Fulyzaq for Diarrhea in HIV/AIDS Patients |
Diarrhea is experienced by many HIV/AIDS patients and is a common reason why patients discontinue or switch their antiretroviral therapies. Fulyzaq is intended to be used in HIV/AIDS patients whose diarrhea is not caused by an infection from a virus, bacteria, or parasite. Patients take Fulyzaq two times a day to manage watery diarrhea due to the secretion of electrolytes and water in the gastrointestinal tract.
Derived from the red sap of the Croton lechleri plant, Fulyzaq is the second botanical prescription drug approved by FDA. A botanical drug product is often a complex mixture derived from one or more plant materials with varying degrees of purification. In 2006, the FDA approved the first botanical prescription drug, Veregen (sinecatechins), a treatment for external genital and perianal warts.
“Currently, there are no FDA-approved therapies for HIV-associated diarrhea,” said Julie Beitz, M.D., director of the Office of Drug Evaluation III in FDA’s Center for Drug Evaluation and Research. “Fulyzaq may be helpful to HIV/AIDS patients with this troublesome condition.”

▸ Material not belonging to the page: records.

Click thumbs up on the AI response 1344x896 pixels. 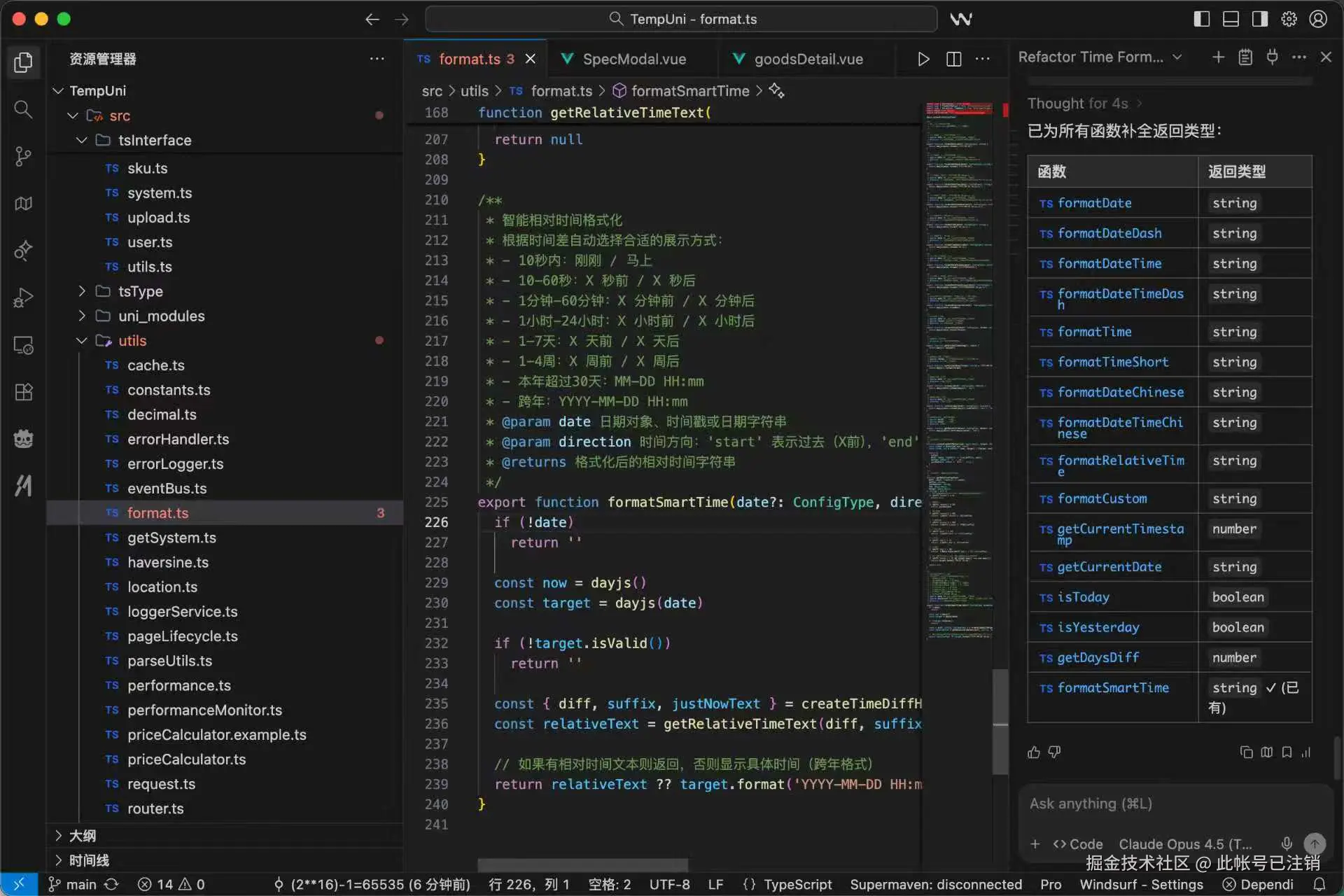[1034, 752]
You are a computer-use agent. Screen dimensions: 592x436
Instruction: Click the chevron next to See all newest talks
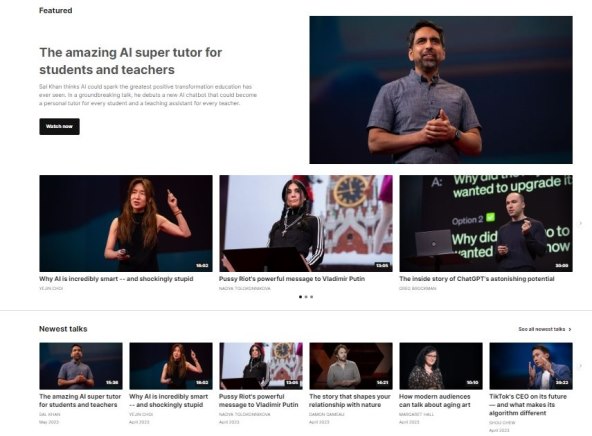(x=570, y=330)
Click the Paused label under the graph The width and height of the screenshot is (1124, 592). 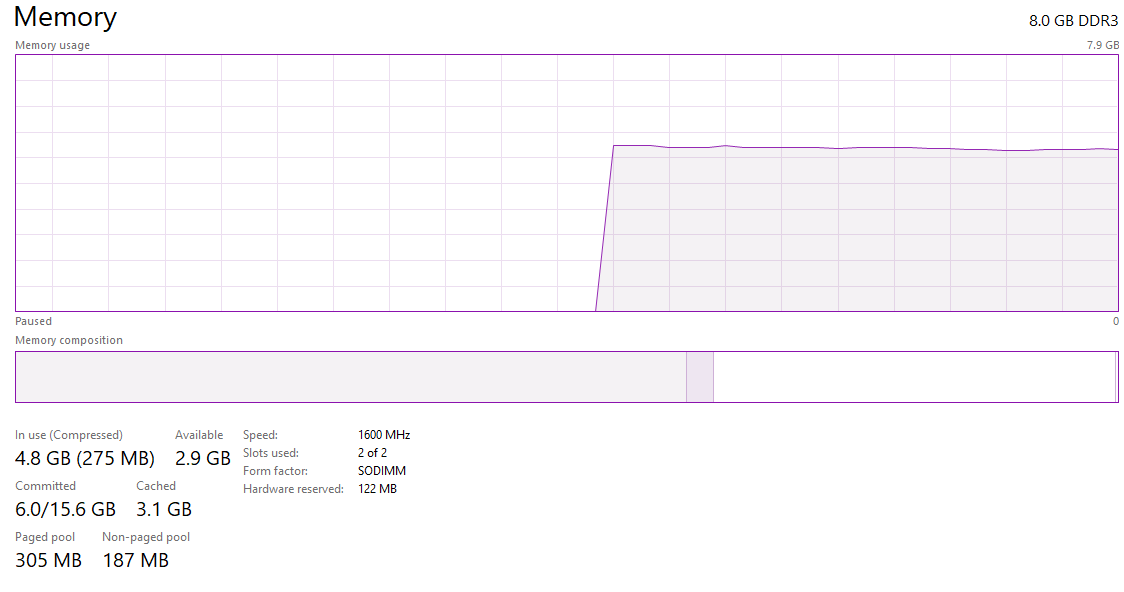[x=33, y=321]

Just as for other types of drugs, the safety and efficacy of a botanical drug product are established through clinical trials. In addition, manufacturers of a botanical drug product must ensure rigorous control of raw materials, and good agricultural and collection practices, together with analytical testing of the complex mixture.

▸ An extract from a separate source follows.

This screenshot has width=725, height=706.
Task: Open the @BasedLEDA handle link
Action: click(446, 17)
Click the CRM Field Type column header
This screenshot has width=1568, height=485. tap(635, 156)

The safety and efficacy of Fulyzaq were established in a clinical trial of 374 HIV-positive patients on stable antiretroviral therapywith a history of diarrhea lasting one month or longer. The median number of daily watery bowel movements was 2.5 per day. Patients who had diarrhea caused by an infection or a gastrointestinal disease were excluded from participating in the trials. Patients were randomly assigned to take Fulyzaq or a placebo twice daily.

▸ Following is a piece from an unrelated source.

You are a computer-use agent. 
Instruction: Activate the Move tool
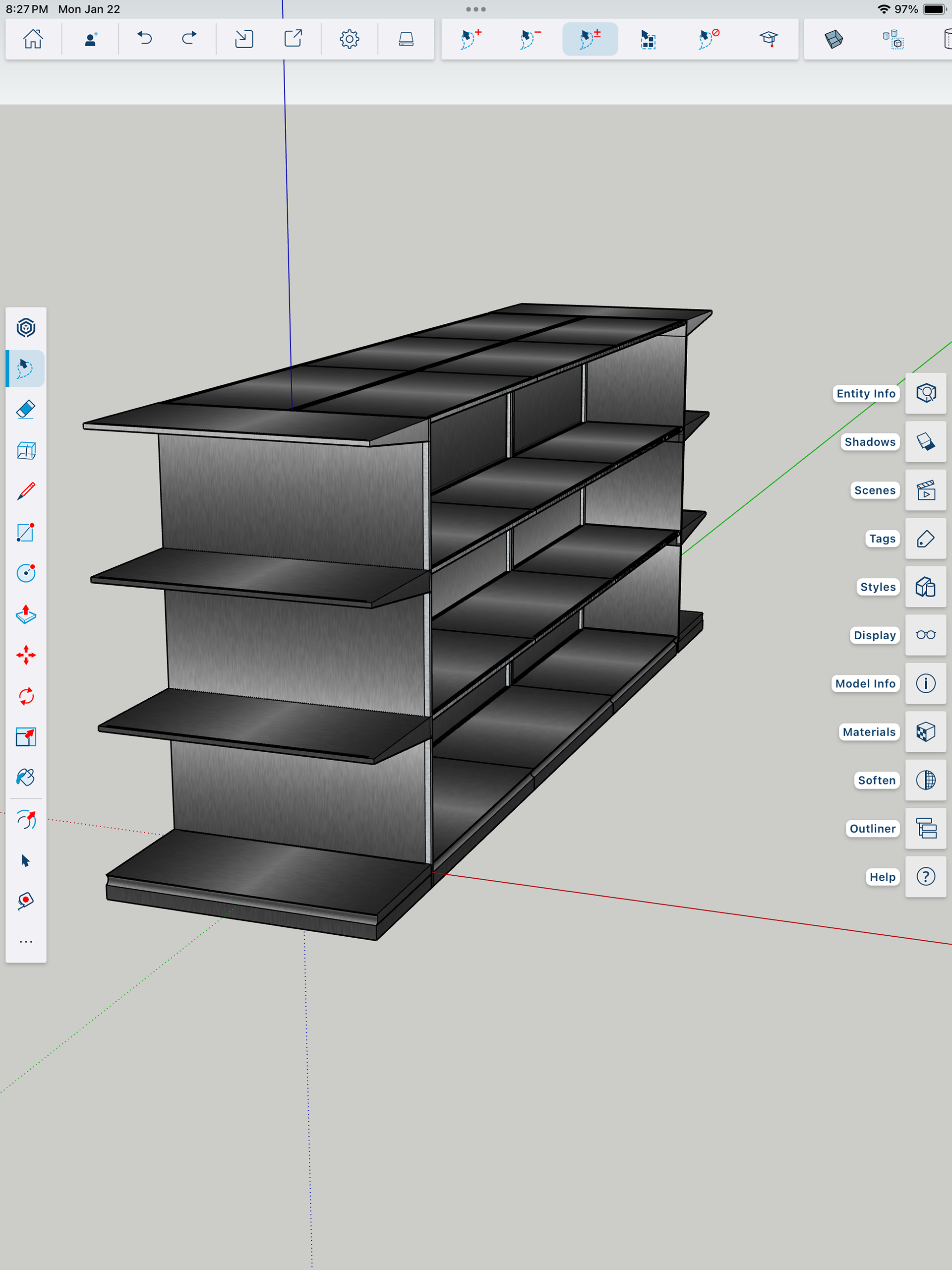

The trial was designed to measure clinical response, defined as the number of patients who had two or fewer watery bowel movements weekly. Results showed that 17.6 percent of patients taking Fulyzaq experienced clinical response compared with 8 percent taking placebo. In some patients, a persistent anti-diarrheal effect was seen for 20 weeks.
Before treating patients with Fulyzaq, health care professionals should conduct proper testing to confirm the diarrhea is not caused by an infection or a gastrointestinal disease. Common side effects reported in patients taking Fulyzaq in the clinical trial were upper respiratory tract infection, bronchitis, cough, flatulence, and increased levels of the liver enzyme bilirubin.